Am 24. Jänner gegen 15.15 Uhr war der deutsche Physiker vom Gipfel der Pleisenspitze (2569 Meter) abgefahren, doch er war nie – wie vereinbart – an der Pleisenhütte angekommen. Es folgten mehrere ergebnislose Suchaktionen.

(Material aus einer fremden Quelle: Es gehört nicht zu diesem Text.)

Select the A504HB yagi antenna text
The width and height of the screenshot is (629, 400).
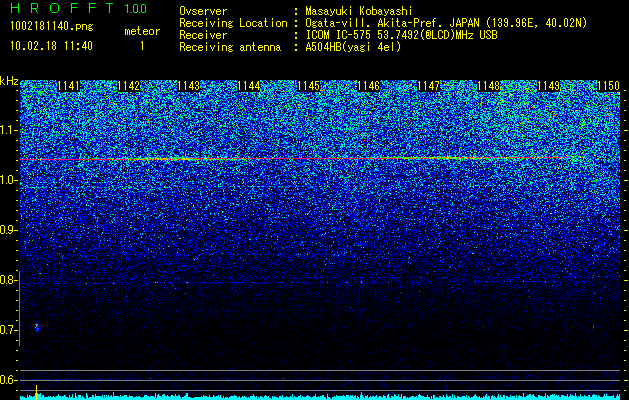353,47
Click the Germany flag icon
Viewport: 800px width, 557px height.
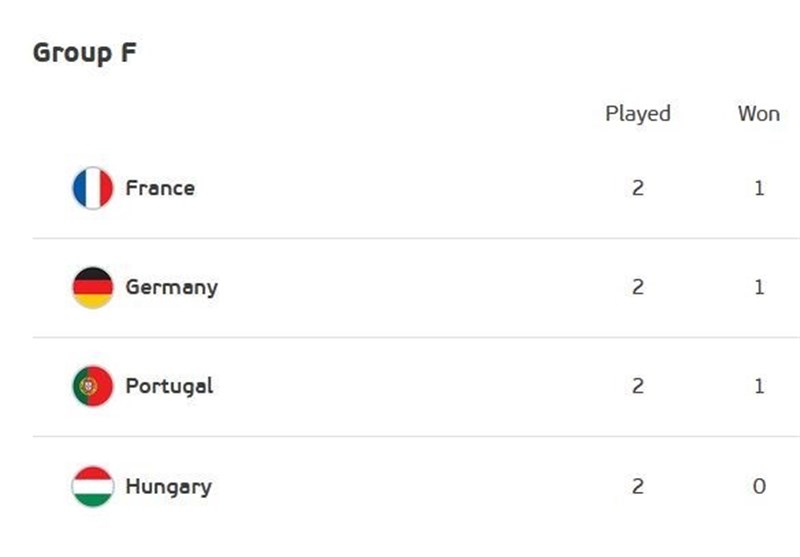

Ski, Stöcke und Brille entdeckt
Am Dienstag endlich die erste Spur: Die Besatzung eines Polizeihubschraubers sah im Bereich des Mitterkars einen Ski, zwei Stöcke, eine Brille.

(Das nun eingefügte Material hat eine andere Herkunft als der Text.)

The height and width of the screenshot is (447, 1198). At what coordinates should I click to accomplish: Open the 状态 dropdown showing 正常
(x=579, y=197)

Am Mittwoch suchten sieben Scharnitzer Bergretter, weiter unten wurden Teile einer Tourengeher-Ausrüstung (Handschuh) gefunden.
Absturz nach Kampf im Nebel
Am Donnerstag dann der Erfolg unter Beteiligung von 16 Bergrettern, drei Lawinenhunden und Leichenspürhund "Faro": Dieser stieß – erneut talwärts – auf den zweiten Tourenski. "In der weiteren Falllinie suchten wir daher wieder mit dem Hubschrauber", schildert ein Alpinpolizist. Unterhalb eines senkrechten Felsvorsprungs (1420 Meter Seehöhe) fand man dann einen männlichen Leichnam. Die Vermutung: Der Deutsche kämpfte sich im Nebel und nach Verlust der Skier zu Fuß durch unwegsamstes Gelände (teils durch Latschen) und stürzte letztlich in den Tod. Die Staatsanwaltschaft ordnete eine Obduktion an. Die Polizei betonte gestern, dass die Identität noch nicht zu 100 Prozent geklärt sei.